* **Task directions**
Copy word for word, please, the lines of the entries below running from the one containing "has width=1080, height=764." to the one containing "This screenshot has height=1092, width=1098.", both ends included.

── Data excerpts ──

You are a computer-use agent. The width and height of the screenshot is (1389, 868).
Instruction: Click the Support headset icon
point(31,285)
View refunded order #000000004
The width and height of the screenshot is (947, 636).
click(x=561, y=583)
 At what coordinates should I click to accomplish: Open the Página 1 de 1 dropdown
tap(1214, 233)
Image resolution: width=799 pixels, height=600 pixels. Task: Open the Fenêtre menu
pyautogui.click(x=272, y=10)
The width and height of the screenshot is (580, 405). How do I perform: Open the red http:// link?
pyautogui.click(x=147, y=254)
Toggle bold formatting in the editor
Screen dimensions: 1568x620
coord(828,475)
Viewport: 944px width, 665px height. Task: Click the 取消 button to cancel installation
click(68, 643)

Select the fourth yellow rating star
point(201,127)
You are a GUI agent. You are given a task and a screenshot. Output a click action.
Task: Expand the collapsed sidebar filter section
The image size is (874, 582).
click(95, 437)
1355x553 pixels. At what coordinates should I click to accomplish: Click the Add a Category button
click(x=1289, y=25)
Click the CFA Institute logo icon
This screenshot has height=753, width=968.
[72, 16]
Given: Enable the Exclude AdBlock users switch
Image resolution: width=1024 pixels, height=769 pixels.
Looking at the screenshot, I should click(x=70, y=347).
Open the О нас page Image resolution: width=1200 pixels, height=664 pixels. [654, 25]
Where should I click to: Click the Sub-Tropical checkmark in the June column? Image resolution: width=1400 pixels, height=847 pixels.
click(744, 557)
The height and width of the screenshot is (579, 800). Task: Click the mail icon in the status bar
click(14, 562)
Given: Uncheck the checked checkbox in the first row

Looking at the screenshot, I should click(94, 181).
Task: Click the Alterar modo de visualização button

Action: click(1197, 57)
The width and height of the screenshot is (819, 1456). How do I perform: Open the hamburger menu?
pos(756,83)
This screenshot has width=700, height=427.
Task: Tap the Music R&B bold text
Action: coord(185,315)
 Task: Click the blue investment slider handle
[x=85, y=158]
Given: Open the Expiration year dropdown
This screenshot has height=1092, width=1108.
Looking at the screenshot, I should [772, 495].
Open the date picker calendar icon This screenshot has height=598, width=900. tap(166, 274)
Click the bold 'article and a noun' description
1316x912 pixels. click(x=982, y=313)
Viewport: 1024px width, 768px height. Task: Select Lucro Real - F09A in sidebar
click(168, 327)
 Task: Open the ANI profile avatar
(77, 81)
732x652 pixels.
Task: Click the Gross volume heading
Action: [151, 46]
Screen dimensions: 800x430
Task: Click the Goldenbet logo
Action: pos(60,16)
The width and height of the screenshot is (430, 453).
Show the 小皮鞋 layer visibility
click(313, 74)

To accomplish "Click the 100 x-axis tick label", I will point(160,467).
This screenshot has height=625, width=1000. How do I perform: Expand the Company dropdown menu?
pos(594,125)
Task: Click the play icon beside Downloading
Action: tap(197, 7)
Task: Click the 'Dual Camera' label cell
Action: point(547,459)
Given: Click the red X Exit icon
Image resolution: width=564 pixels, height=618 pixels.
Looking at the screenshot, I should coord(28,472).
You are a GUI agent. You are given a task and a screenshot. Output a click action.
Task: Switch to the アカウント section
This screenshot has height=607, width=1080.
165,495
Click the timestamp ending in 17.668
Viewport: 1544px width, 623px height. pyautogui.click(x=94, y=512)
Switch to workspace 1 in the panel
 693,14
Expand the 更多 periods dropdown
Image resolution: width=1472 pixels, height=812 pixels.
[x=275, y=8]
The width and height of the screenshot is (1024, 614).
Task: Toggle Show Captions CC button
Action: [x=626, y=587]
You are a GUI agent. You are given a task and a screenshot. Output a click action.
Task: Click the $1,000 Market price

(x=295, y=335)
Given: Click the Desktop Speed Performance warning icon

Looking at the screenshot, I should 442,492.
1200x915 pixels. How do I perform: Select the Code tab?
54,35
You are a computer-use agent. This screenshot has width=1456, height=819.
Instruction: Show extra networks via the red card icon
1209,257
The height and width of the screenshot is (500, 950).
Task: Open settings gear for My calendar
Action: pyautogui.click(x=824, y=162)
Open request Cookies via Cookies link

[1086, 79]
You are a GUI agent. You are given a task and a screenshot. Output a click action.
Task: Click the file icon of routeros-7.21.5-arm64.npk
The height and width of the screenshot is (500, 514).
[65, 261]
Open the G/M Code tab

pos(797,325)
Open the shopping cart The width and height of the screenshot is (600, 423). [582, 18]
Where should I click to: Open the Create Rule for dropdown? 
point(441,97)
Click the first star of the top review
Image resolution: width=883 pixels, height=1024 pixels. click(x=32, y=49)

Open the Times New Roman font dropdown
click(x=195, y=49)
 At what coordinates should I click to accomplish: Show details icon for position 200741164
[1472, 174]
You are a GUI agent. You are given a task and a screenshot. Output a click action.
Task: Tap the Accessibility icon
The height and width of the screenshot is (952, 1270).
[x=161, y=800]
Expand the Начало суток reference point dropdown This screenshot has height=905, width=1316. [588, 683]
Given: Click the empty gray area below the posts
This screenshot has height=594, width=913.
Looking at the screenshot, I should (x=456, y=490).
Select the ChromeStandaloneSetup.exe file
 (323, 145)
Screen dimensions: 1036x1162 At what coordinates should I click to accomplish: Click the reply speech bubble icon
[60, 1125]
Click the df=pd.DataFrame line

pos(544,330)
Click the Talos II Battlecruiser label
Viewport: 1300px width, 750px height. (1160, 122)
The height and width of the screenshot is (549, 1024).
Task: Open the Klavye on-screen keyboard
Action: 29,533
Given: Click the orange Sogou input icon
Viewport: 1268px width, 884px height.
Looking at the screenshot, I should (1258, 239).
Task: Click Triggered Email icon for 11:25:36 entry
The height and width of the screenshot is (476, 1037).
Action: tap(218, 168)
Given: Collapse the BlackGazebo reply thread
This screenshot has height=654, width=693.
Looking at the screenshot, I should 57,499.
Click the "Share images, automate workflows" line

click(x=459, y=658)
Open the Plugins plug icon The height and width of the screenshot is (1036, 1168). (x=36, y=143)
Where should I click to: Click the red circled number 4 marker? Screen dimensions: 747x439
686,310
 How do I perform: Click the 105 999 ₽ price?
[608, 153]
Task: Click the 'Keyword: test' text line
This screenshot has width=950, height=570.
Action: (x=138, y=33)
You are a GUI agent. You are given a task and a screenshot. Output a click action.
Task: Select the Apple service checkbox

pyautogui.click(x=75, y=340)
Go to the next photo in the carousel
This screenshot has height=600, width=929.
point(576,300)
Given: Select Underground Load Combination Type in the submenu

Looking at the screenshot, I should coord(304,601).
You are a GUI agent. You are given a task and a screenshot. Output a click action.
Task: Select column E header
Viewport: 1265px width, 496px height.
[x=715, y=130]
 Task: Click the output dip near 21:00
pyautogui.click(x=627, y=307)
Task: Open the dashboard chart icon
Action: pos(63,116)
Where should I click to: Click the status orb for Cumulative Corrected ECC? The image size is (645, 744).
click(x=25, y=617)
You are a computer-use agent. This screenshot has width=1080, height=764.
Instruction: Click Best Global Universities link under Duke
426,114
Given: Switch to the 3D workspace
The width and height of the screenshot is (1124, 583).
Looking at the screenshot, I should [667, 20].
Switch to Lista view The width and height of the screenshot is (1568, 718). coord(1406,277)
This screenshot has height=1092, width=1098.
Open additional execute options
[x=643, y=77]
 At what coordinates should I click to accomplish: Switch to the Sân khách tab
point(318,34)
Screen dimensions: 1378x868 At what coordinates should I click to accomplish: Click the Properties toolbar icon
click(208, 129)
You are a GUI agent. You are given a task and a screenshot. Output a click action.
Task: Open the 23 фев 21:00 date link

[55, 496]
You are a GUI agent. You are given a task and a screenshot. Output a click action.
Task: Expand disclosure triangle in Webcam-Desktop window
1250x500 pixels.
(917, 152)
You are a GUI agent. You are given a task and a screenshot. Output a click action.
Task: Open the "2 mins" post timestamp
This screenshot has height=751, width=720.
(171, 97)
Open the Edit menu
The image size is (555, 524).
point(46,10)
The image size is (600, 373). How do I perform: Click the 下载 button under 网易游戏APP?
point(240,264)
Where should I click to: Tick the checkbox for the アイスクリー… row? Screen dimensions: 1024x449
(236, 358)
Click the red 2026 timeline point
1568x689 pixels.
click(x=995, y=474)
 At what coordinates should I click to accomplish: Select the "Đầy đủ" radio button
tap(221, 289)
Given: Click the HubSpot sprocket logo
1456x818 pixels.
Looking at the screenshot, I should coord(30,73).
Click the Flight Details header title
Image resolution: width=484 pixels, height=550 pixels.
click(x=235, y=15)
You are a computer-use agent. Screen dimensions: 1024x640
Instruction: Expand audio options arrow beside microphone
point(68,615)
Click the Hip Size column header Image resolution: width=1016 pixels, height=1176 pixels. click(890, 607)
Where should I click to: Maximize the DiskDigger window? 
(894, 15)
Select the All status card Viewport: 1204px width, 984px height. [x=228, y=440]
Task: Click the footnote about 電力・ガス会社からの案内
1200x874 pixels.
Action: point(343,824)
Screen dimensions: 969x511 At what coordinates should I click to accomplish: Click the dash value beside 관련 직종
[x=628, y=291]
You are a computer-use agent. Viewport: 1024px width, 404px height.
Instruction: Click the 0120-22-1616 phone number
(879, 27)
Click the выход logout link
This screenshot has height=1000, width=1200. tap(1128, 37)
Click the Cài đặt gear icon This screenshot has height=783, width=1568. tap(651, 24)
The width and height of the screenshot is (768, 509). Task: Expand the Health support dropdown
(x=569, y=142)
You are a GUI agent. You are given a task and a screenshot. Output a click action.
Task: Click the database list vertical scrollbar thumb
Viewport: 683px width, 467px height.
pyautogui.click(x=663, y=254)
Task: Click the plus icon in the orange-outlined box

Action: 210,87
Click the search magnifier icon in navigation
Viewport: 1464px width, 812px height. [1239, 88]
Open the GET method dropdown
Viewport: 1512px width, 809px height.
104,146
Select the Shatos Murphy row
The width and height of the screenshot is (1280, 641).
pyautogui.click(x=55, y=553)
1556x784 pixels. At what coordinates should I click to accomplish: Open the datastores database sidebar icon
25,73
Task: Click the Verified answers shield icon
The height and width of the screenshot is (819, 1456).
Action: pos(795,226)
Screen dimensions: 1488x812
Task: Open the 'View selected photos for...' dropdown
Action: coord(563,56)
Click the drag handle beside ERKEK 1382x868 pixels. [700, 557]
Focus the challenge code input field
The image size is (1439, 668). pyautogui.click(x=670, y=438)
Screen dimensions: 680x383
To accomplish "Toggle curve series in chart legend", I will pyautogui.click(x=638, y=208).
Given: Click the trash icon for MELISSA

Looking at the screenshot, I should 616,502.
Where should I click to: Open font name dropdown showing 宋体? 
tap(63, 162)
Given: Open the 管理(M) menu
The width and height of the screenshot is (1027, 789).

───

* **Result of the exercise**
You are a computer-use agent. This screenshot has width=1080, height=764.
Instruction: Click Best Global Universities link under Duke
426,114
Given: Switch to the 3D workspace
The width and height of the screenshot is (1124, 583).
Looking at the screenshot, I should [667, 20].
Switch to Lista view The width and height of the screenshot is (1568, 718). coord(1406,277)
This screenshot has height=1092, width=1098.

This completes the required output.